Based from a long history in all cultures of (cloth) doll making (germanic europe specific because that's where the schools originated) using a lot of TLC and recycled materials, or the materials that are on hand. They're more contemporarily a rebellion against the barbie fashion perfect idea of fitting into an unrealistic and anhealthy mould of vapidly shallow beauty. Depending on which waldorf school you go to they're also a status marker o_O
Often times in the actual waldorf classrooms the dolls won't have a face painted or embroidered on because the child is meant to imagine the face of his/her friend. The kindergarten and early elementary program is very focused on the realm of imagination and fantasy.
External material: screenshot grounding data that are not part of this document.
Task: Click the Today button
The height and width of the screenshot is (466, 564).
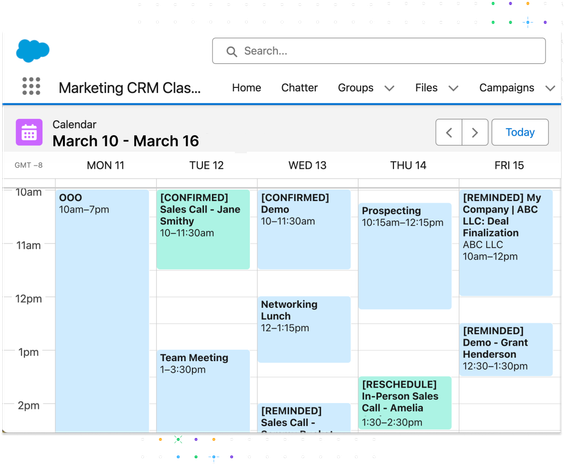Action: click(x=520, y=132)
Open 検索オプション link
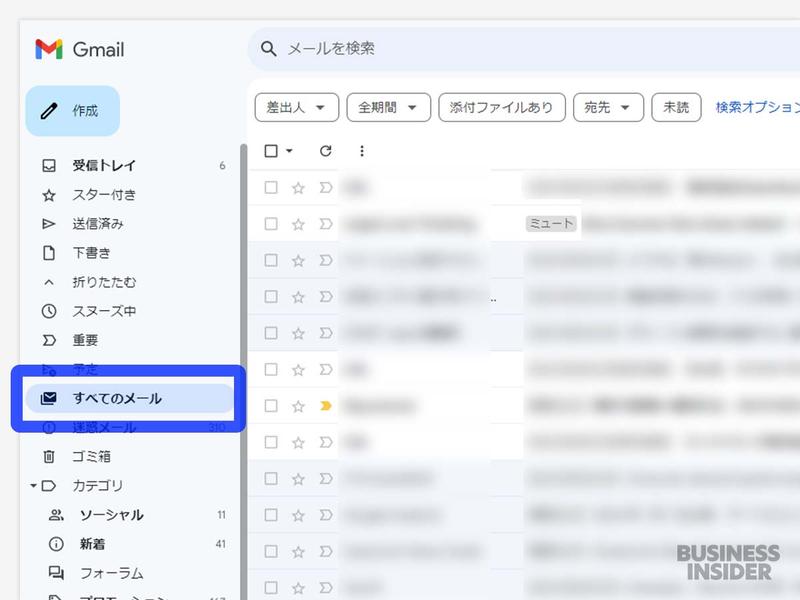Image resolution: width=800 pixels, height=600 pixels. 757,108
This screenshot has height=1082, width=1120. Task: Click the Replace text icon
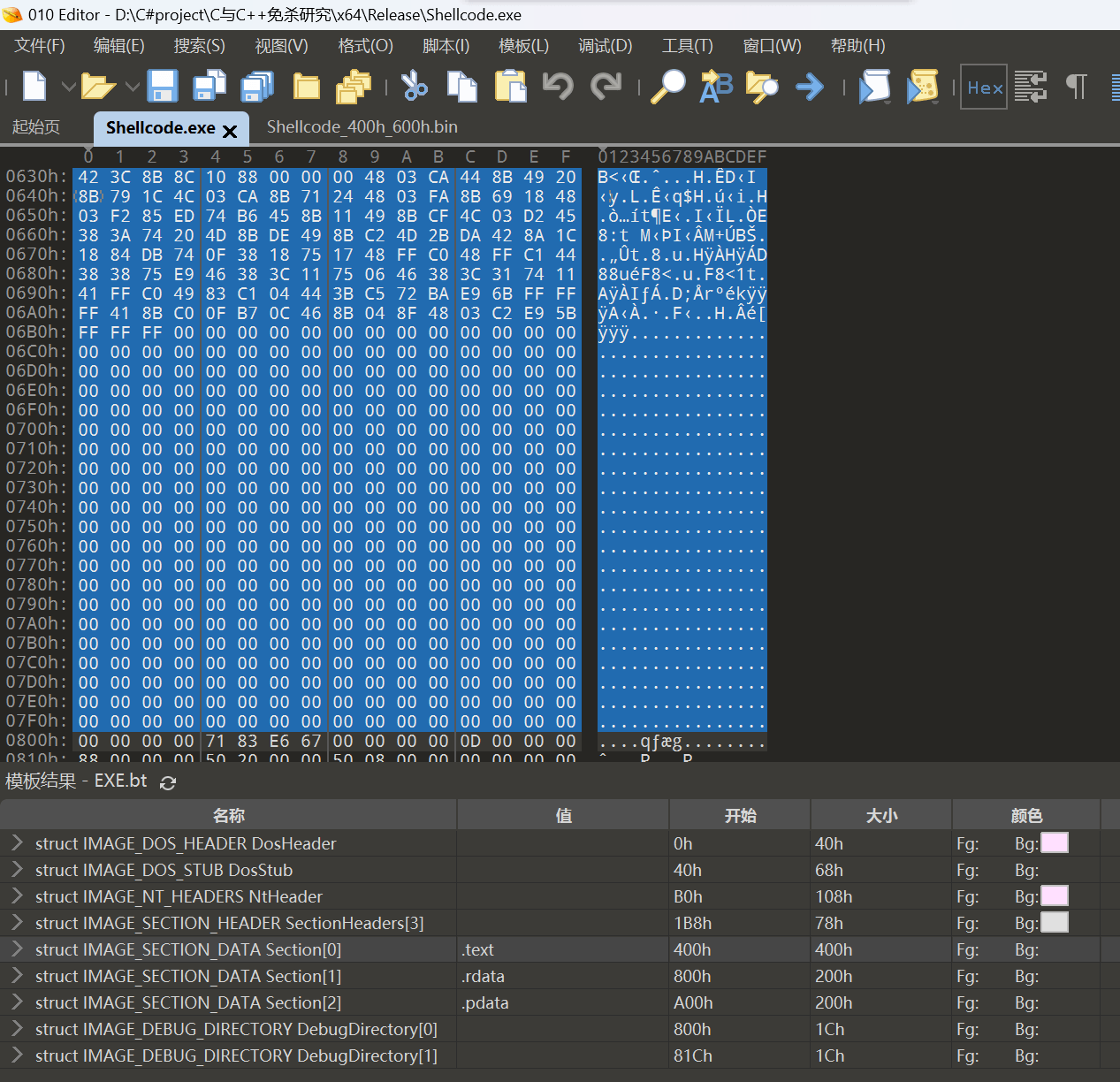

Later on the attention put on creativity bleeds into mare technical subjects too (I learned math with the adding, subtracting, multiplying, and dividing gnomes XD).
They're also a bit of the waldorf school culture as making hand made toys and gifts is something started in kindergarten, and continued right through 'til graduation. Each grade has a 45minute class on textiles (called "Handwork") once a week.
The dolls aren't just for children though. I've found a demand for them in my high school classmates, co-workers, and friends' mums (I had to make one for my friend's mum so she'd stop wondering around with the one I made my friend for christmas last year ;] )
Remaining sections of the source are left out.